On Oct 25, 2:22 pm, anmldr <[EMAIL PROTECTED]> wrote:
> I have developed apps for Palm and now Windows Mobile devices for
> about 7 years.  I don't have an iPhone yet (I will this weekend) but I
> would like to make some of my commercial eBooks available for iPhone
> users.
>
> I develop on Windows.  Is there a step-by-step tutorial for what I
> need to use to develop for the iPhone?  I have downloaded
> Safari303BetaSetup.exe
> WebKit-SVN-r26759.zip
> But, I am stuck.  I am NOT an accomplished developer.  What else do I
> need? Perhaps I am mistaked even about what I have downloaded.
>
> Many of my eBooks are already in a simple HTML format.

You should have no problems at all in serving them to iPhone.


> My concerns though are that I would like to be able to offer say 1
> year subscription to my customers.  How do you limit the use to just
> the one customer?

Via a web medium, that is impossible unless you have some kind of
biometric device that can guarantee that the person accessing your
site is the same person who registered.  Otherwise, you can only hope
that people do not share their usernames and passwords.


>  Is there a way to check a device ID for instance?

Without user assistance and using only HTML and javascript: no.


> Not just password protect the site because someone could "give" their
> user name and password to all of their friends and only pay for one
> subscription.

There is no mechanism within web standards to identify a unique device
or person.  It is not an issue unique to iPhone (or any other
platform).  It is a very deliberate strategy of web standards to
ensure that access to information is as abstracted from the technology
as possible.  Even the ECMAScript Language specification does not
specify the implementation, only what should happen.

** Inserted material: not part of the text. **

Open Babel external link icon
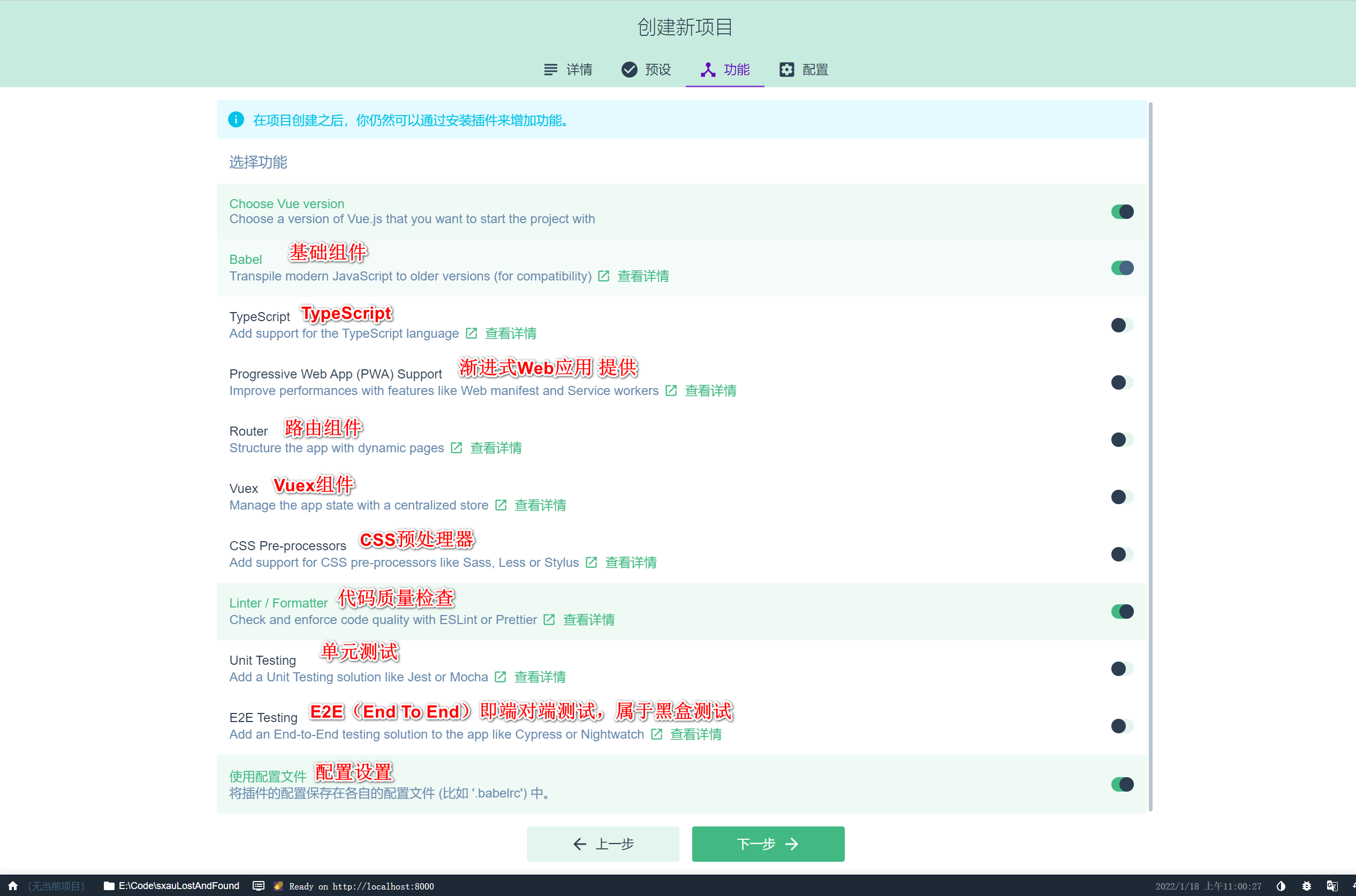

> I would also like to limit access to just iPhone users

Absolutely impossible using HTML and javascript, which is all you have
available for iPhone development.  Of course Apple may release a more
functional application development environment in February 2008 that
provides such capability, but I wouldn't count on it.  It goes against
one of the fundamental tenants of web development to restrict access
to information to particular devices or platforms.


> since I already
> have the apps or eBooks available for sale for Palm or Pocket PC
> (Windows Mobile) devices.

Unless those apps are based solely on HTML and javascript, they are
absolutely irrelevant to iPhone I'm afraid.

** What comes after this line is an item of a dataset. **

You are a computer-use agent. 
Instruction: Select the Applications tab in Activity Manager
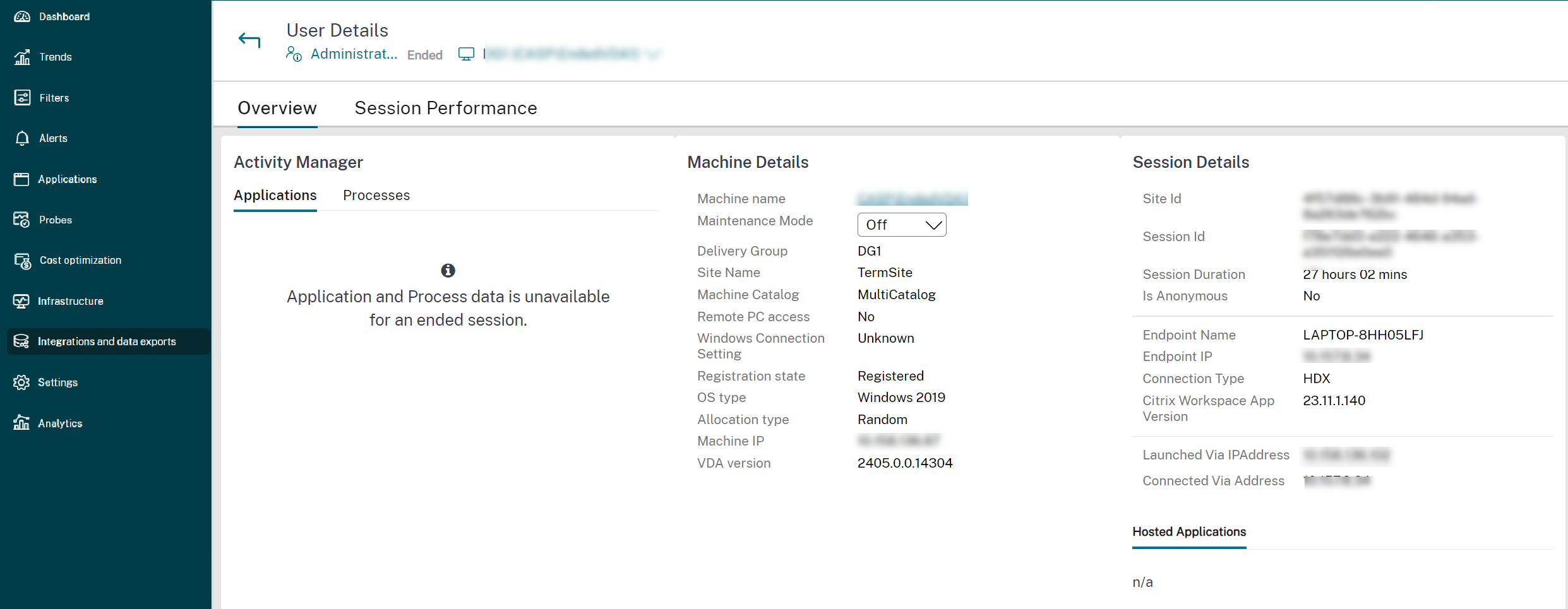[275, 195]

>  I really do not want to cater to desktop
> computer web access primarily because some of these eBooks are already
> for sale for Windows desktop by the publishers (print version).

Then you are out of luck, there is absolutely no way to reliably tell
what kind of device is accessing your site. None.

> I am
> the developer for handheld versions of these eBooks.  I would be going
> beyond my contract if people had access through their desktop.

Then you can't use an application that is restricted to only HTML and
javascript web standards, which is all that iPhone has available right
now.


> Some of the human medical eBook developers are now making their eBooks
> available for the iPhone, and I would like to do something similar for
> veterinarians.

A good place to start would be to let us know how they are doing
that.  Do you have any links?  What technologies are they using?